### Do this
Retype every one of the lines below exactly, leaving the pictures out.

Some records:
------------------------------------------------

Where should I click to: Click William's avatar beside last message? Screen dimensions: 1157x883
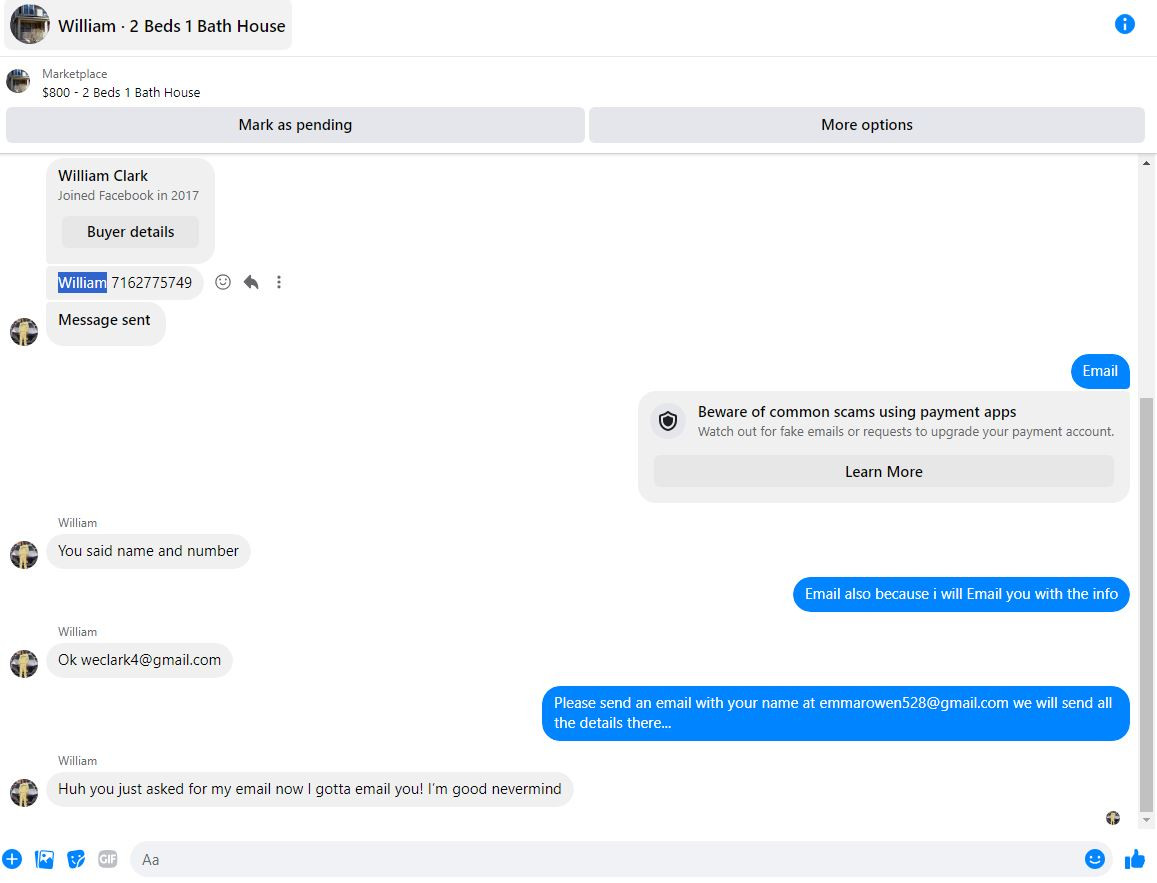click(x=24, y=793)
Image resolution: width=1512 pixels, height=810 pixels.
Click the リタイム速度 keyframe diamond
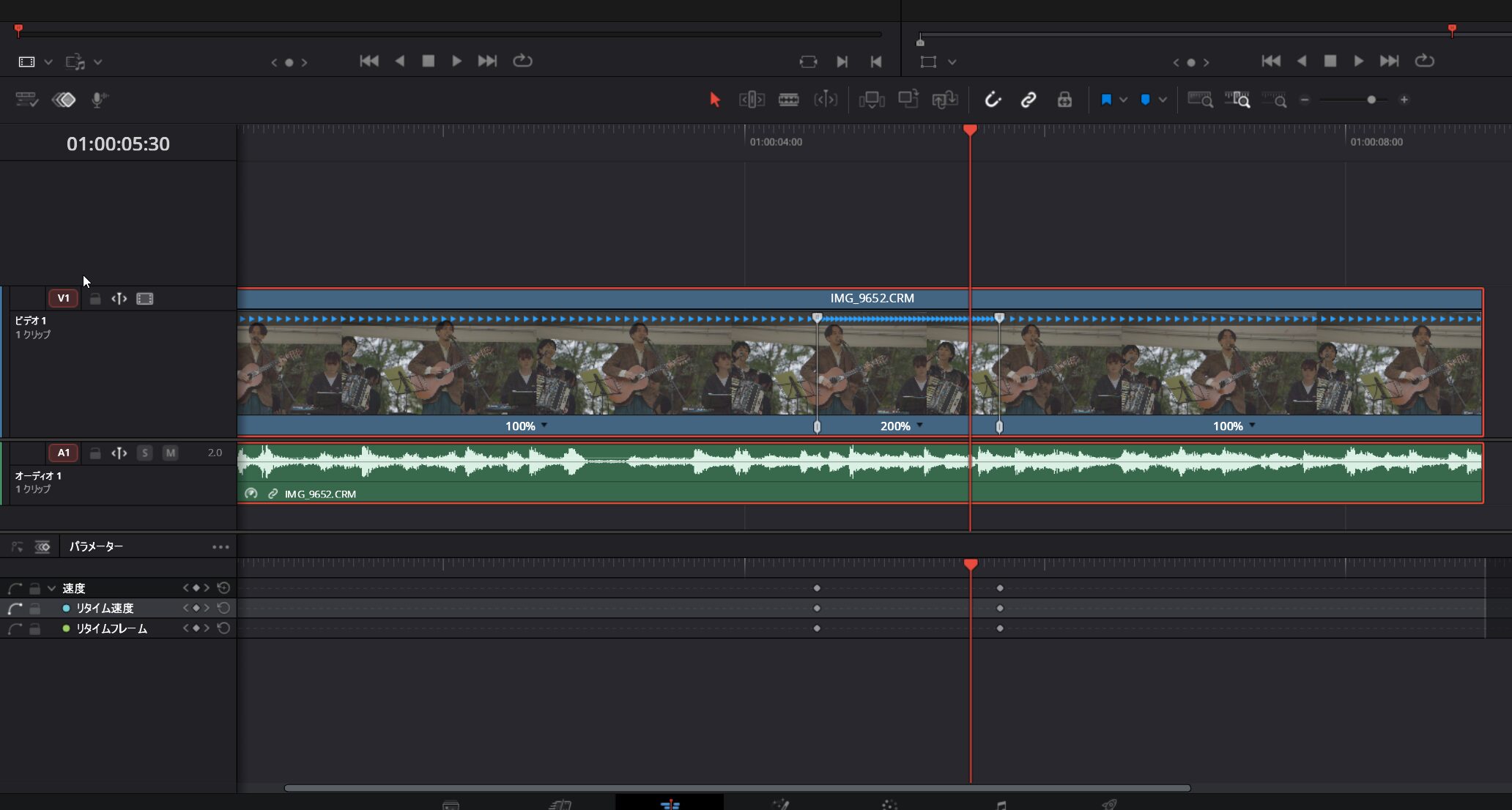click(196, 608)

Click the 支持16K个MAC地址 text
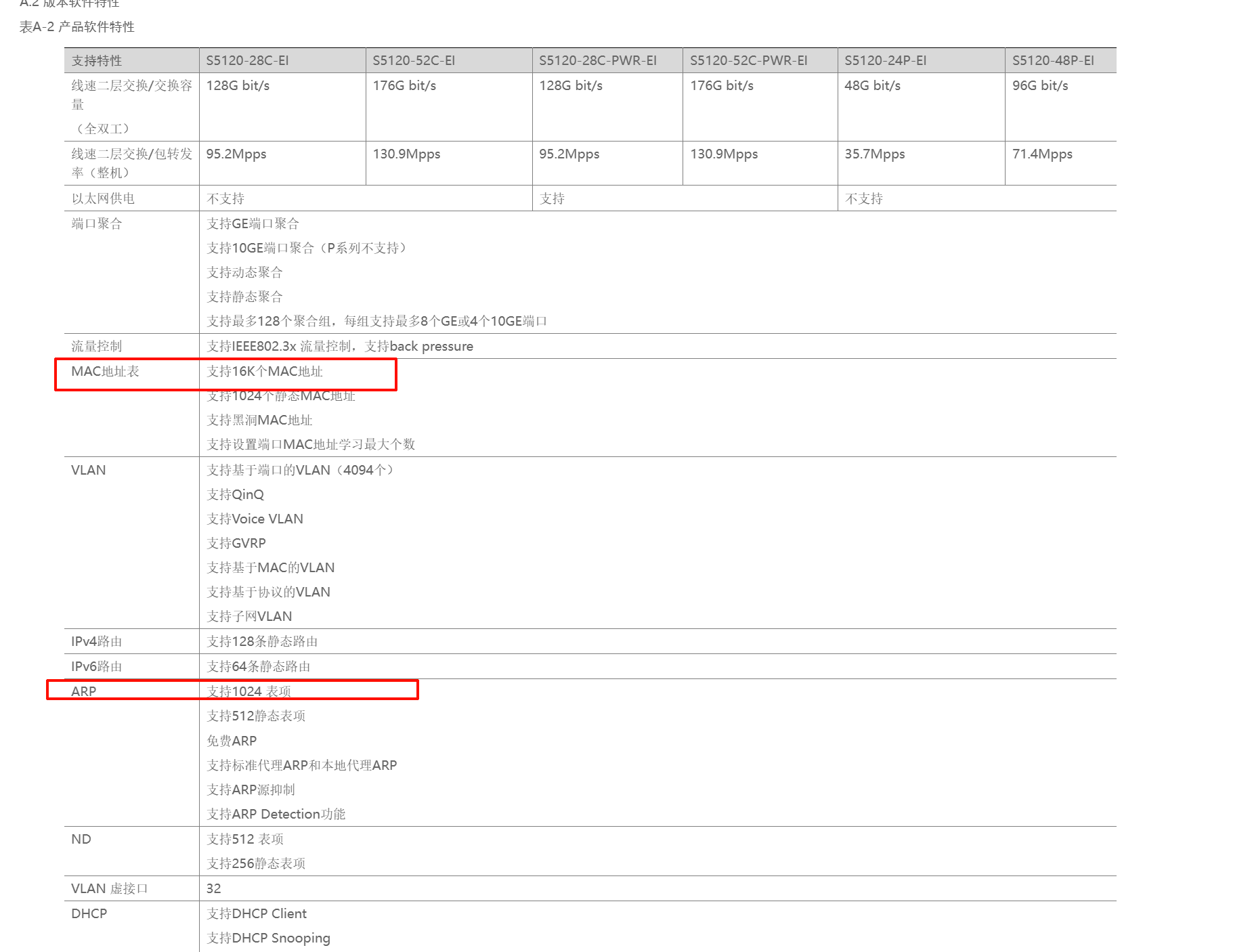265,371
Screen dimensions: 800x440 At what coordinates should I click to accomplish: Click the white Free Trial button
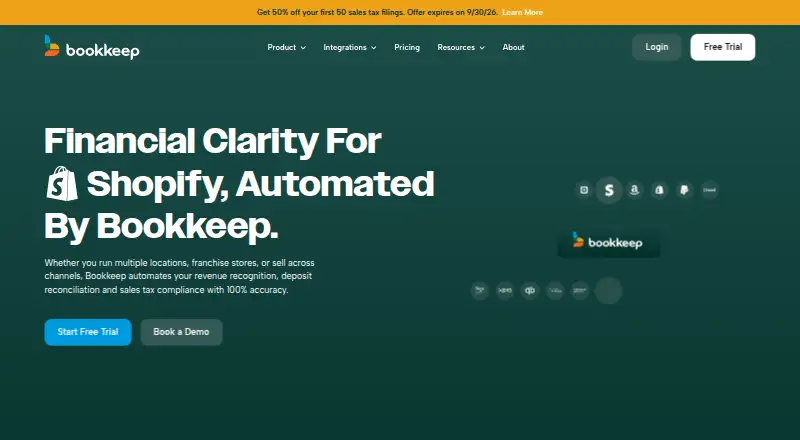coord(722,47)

------------------------------------------------

### Answer below
Where should I click to: Click William's avatar beside last message? Screen dimensions: 1157x883
click(x=24, y=793)
Image resolution: width=1512 pixels, height=810 pixels.
Click the リタイム速度 keyframe diamond
click(196, 608)

Click the 支持16K个MAC地址 text
265,371
Screen dimensions: 800x440 At what coordinates should I click to accomplish: Click the white Free Trial button
coord(722,47)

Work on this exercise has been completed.